1.8 uDoc Element Types

uDoc provides three major kinds of elements, all easily modified: block, text, and inline.

These simple rules solve a problem that dates back to SGML, which Norman Walsh, the creator of DocBook, calls “pernicious mixed content”, where an element contains both block elements and text. The issue is with whitespace (spaces, tabs, and returns). Block elements are often surrounded by whitespace, to prevent overlong lines and to show nesting level with indentation. So if they are mixed with text, is the whitespace preserved in outputs, as is needed for text, or not? There is no clear answer. Ensuring that text and block elements are never mixed in the same wrapper element solves it cleanly.

Note:  Authors are not required to use text elements explicitly if the processor can determine where they should start and end from the content. So processors should surround “pernicious” text in block elements with <p>...</p> tags, so that the block element contains a text element, not text directly. This makes what processors should do with whitespace simple: start the <p> after any leading whitespace, and end it before any trailing whitespace.

::::

**PROMPT A**
Copy the rows word for word, beginning at the line that contains "Given: Click the Local Disk storage usage bar" and stopping after the line that contains "Open the Downloads".

::::

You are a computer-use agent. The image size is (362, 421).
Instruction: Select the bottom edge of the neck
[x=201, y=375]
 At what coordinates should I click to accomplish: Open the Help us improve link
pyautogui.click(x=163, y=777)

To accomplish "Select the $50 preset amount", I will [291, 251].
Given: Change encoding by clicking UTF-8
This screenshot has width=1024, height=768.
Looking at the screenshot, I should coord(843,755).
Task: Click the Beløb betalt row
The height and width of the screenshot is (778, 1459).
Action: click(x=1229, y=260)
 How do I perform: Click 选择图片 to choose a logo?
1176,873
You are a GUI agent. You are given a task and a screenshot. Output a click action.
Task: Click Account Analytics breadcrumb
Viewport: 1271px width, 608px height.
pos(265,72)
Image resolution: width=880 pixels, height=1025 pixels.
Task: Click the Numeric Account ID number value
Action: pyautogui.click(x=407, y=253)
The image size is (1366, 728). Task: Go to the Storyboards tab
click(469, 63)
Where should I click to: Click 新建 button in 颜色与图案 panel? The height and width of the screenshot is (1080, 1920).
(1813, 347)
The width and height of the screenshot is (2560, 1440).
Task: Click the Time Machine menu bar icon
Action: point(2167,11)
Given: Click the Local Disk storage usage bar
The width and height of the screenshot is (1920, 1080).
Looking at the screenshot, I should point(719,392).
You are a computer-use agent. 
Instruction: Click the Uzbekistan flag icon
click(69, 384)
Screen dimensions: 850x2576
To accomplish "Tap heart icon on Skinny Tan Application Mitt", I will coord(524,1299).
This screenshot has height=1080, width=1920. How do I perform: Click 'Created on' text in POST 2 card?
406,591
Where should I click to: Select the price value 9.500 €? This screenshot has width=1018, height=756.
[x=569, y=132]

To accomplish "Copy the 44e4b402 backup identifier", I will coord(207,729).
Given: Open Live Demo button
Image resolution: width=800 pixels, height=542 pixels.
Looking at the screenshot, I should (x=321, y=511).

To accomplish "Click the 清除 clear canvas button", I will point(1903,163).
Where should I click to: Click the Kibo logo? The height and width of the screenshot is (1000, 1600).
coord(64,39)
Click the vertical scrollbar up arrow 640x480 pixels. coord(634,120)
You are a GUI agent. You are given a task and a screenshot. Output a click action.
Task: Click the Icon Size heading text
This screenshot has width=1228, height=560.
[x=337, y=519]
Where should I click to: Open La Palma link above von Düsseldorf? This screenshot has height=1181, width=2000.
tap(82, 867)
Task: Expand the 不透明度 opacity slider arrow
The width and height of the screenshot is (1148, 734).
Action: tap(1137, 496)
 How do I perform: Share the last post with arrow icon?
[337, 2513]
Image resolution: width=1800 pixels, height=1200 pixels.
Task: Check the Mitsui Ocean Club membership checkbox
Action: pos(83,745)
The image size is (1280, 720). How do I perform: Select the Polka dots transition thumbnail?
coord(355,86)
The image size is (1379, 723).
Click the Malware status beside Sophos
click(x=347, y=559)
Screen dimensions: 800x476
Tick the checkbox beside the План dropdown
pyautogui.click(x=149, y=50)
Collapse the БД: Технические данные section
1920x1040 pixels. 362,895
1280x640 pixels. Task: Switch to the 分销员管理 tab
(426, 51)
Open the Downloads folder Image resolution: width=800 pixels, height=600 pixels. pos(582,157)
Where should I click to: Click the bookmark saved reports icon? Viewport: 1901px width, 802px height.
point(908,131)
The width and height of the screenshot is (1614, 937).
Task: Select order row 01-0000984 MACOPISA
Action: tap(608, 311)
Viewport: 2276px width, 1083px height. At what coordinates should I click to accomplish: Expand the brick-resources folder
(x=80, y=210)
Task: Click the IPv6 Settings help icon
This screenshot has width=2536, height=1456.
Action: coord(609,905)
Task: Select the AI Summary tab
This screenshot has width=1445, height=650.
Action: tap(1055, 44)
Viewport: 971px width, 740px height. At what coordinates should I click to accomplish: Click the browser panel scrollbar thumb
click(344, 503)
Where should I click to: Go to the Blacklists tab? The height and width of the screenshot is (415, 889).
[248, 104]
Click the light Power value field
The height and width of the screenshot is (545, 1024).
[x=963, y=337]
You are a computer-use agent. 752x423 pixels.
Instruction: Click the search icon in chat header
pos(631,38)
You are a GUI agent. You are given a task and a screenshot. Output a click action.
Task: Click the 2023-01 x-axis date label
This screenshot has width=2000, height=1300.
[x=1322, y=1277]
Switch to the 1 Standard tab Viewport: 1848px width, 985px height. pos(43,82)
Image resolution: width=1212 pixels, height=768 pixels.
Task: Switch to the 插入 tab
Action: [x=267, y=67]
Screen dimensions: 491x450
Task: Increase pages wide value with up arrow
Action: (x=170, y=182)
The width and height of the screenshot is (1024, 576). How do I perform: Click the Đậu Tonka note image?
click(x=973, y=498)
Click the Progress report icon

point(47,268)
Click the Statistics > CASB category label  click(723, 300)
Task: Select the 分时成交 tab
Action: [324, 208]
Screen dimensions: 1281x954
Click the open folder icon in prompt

::::

**PROMPT B**
Which three major kinds of elements does the uDoc text say uDoc provides?

**COMPLETE RESPONSE A**
Given: Click the Local Disk storage usage bar
The width and height of the screenshot is (1920, 1080).
Looking at the screenshot, I should point(719,392).
You are a computer-use agent. 
Instruction: Click the Uzbekistan flag icon
click(69, 384)
Screen dimensions: 850x2576
To accomplish "Tap heart icon on Skinny Tan Application Mitt", I will coord(524,1299).
This screenshot has height=1080, width=1920. How do I perform: Click 'Created on' text in POST 2 card?
406,591
Where should I click to: Select the price value 9.500 €? This screenshot has width=1018, height=756.
[x=569, y=132]

To accomplish "Copy the 44e4b402 backup identifier", I will coord(207,729).
Given: Open Live Demo button
Image resolution: width=800 pixels, height=542 pixels.
Looking at the screenshot, I should (x=321, y=511).

To accomplish "Click the 清除 clear canvas button", I will point(1903,163).
Where should I click to: Click the Kibo logo? The height and width of the screenshot is (1000, 1600).
coord(64,39)
Click the vertical scrollbar up arrow 640x480 pixels. coord(634,120)
You are a GUI agent. You are given a task and a screenshot. Output a click action.
Task: Click the Icon Size heading text
This screenshot has width=1228, height=560.
[x=337, y=519]
Where should I click to: Open La Palma link above von Düsseldorf? This screenshot has height=1181, width=2000.
tap(82, 867)
Task: Expand the 不透明度 opacity slider arrow
The width and height of the screenshot is (1148, 734).
Action: tap(1137, 496)
 How do I perform: Share the last post with arrow icon?
[337, 2513]
Image resolution: width=1800 pixels, height=1200 pixels.
Task: Check the Mitsui Ocean Club membership checkbox
Action: pos(83,745)
The image size is (1280, 720). How do I perform: Select the Polka dots transition thumbnail?
coord(355,86)
The image size is (1379, 723).
Click the Malware status beside Sophos
click(x=347, y=559)
Screen dimensions: 800x476
Tick the checkbox beside the План dropdown
pyautogui.click(x=149, y=50)
Collapse the БД: Технические данные section
1920x1040 pixels. 362,895
1280x640 pixels. Task: Switch to the 分销员管理 tab
(426, 51)
Open the Downloads folder Image resolution: width=800 pixels, height=600 pixels. pos(582,157)

**COMPLETE RESPONSE B**
Block, text, and inline.